Exercise goal
Reproduce the entries below word for word, and leave the pictures out of your copy.

* * *

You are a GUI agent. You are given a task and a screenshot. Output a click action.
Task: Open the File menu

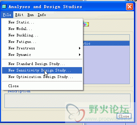point(7,15)
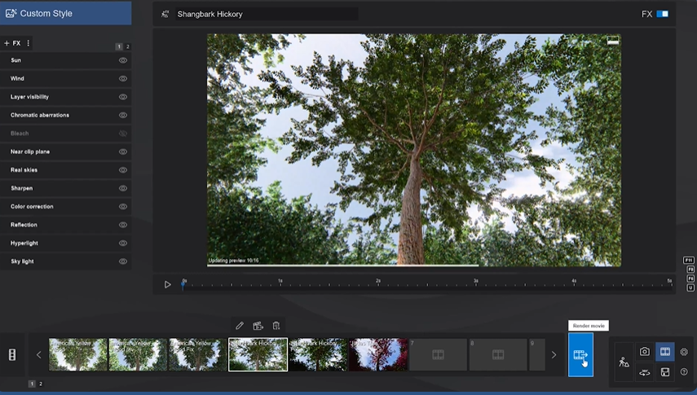Click the filmstrip icon left of the clips

12,355
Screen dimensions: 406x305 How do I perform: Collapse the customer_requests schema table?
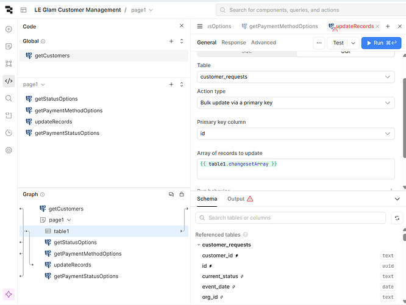[198, 245]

* * *

Result for this exercise
You are a GUI agent. You are given a task and a screenshot. Output a click action.
Task: Open the File menu

point(7,15)
Click the filmstrip icon left of the clips

12,355
Screen dimensions: 406x305 How do I perform: Collapse the customer_requests schema table?
[198, 245]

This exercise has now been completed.